* **Short task 1**:
Answer these questions about the Phabricator task:
(a) Which two tables are excluded from the work?
(b) What file holds the list of keyspaces?
(c) On which two hosts were the repair commands run?
* **Short task 2**:
Does each statement below agree with the Phabricator task? Answer yes or no, and quote the words that decide it.
(a) The task was given Low priority.
(b) The repair commands finished without error.
(c) The missing data is caused by data not being replicated correctly.

Page MenuHomePhabricator

Repair and reload all cassandra-2 data tables but the 2 big ones
Open, In Progress, HighPublic

Description

The 2 big ones NOT TO DO are:

  • pageviews_per_article
  • mediarequests_per_file

This is needed to overcome the problem of some data being not replicated correctly, and therefore missing from the single-rack snapshot.
Step to perform:

  • Repair
  • Snapshot
  • Transfer
  • Load
  • QA

Event Timeline

BTullis changed the task status from Open to In Progress.Tue, Sep 21, 10:04 AM
BTullis claimed this task.
BTullis triaged this task as High priority.
BTullis moved this task from Next Up to In Progress on the Analytics-Kanban board.

I have completed the single-rack repair of all tables with the exception of the two biggest.

To begin I created the following list of keyspaces as a fiole named repair_keyspaces:

local_group_default_T_editors_bycountry
local_group_default_T_lgc_pagecounts_per_project
local_group_default_T_mediarequest_per_referer
local_group_default_T_mediarequest_top_files
local_group_default_T_pageviews_per_project
local_group_default_T_pageviews_per_project_v2
local_group_default_T_top_bycountry
local_group_default_T_top_pageviews
local_group_default_T_top_percountry
local_group_default_T_unique_devices

I then executed a nodetool repair for each of these keyspaces with the commands:

btullis@aqs1004:~$ for keyspace in $(cat repair_keyspaces);do sudo nodetool-a repair --full $keyspace ; done
btullis@aqs1004:~$ for keyspace in $(cat repair_keyspaces);do sudo nodetool-b repair --full $keyspace ; done
btullis@aqs1007:~$ for keyspace in $(cat repair_keyspaces);do sudo nodetool-a repair --full $keyspace ; done
btullis@aqs1007:~$ for keyspace in $(cat repair_keyspaces);do sudo nodetool-b repair --full $keyspace ; done

These completed without error.

* **Extracted records**:

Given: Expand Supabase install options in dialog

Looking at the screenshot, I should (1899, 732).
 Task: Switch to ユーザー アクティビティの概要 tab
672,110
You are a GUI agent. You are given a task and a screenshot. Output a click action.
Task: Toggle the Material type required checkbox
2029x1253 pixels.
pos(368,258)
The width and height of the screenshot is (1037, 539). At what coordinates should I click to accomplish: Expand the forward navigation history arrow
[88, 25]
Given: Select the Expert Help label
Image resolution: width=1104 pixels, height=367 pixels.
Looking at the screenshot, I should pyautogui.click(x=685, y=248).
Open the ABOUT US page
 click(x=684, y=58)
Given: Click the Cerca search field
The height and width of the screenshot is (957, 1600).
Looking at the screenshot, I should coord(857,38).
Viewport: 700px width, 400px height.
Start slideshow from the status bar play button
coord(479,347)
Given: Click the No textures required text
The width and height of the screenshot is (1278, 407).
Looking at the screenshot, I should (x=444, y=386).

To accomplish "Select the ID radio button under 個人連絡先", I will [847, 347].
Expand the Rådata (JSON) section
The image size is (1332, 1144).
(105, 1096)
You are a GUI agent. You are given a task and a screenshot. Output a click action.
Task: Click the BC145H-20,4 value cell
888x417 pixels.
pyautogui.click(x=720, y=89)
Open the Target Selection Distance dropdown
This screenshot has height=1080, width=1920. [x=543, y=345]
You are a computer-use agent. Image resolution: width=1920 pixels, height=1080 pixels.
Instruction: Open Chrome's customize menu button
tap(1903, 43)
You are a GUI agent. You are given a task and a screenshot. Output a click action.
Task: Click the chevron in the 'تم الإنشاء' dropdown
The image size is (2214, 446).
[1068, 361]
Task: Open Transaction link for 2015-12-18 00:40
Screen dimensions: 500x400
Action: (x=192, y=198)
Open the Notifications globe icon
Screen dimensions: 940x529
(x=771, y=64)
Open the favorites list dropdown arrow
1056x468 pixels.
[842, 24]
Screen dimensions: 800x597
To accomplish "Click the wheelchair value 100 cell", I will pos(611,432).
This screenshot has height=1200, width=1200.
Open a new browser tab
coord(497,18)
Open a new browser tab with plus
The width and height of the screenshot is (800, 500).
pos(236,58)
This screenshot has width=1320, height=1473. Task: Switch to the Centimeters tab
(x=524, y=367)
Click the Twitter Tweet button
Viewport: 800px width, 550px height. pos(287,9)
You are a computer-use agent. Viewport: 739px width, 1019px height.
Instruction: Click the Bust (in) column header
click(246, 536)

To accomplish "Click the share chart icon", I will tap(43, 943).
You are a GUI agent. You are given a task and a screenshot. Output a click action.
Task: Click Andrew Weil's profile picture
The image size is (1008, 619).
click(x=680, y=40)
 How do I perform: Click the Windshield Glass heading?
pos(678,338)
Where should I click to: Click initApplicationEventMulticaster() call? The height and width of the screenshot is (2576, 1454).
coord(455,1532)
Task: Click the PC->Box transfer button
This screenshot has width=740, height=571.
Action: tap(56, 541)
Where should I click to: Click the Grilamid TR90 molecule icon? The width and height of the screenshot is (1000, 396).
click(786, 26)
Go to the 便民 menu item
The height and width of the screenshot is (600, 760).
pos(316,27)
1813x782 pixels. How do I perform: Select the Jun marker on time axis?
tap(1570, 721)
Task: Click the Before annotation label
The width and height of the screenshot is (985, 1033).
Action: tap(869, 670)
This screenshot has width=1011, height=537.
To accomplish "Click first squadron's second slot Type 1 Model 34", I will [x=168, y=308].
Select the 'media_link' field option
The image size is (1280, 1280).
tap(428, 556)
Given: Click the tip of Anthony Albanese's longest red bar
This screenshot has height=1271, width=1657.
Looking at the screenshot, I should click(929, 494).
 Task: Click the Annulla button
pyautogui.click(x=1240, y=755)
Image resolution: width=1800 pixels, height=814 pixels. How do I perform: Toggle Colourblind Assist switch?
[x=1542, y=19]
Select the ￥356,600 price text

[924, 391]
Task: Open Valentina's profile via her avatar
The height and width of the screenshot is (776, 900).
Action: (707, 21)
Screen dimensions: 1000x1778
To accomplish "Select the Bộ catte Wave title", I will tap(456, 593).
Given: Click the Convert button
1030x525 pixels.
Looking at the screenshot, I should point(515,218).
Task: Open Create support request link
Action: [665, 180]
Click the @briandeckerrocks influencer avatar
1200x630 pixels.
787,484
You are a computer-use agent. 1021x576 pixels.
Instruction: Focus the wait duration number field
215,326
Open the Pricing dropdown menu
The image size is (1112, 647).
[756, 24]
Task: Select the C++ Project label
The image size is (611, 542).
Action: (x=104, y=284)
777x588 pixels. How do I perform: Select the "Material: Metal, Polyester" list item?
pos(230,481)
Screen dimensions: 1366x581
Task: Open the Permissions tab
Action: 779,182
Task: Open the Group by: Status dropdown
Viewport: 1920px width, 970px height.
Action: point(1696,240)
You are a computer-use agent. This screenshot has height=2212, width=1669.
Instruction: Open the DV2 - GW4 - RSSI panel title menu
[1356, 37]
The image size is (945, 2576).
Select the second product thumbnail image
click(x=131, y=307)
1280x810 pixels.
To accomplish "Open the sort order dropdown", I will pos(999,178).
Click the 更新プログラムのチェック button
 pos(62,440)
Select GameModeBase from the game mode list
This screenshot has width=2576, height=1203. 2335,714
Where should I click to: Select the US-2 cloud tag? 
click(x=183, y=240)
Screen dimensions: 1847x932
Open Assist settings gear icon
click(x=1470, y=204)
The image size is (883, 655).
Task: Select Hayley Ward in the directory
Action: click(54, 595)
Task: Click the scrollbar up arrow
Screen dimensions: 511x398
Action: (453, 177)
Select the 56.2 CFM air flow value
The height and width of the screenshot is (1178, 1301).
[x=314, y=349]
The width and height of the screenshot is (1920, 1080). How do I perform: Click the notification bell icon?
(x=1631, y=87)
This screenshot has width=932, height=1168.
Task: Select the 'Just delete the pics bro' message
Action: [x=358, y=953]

* **Complete response 1**:
(a) pageviews_per_article and mediarequests_per_file
(b) repair_keyspaces
(c) aqs1004 and aqs1007

* **Complete response 2**:
(a) No: "BTullis triaged this task as High priority."
(b) Yes: "These completed without error."
(c) Yes: "some data being not replicated correctly, and therefore missing from the single-rack snapshot"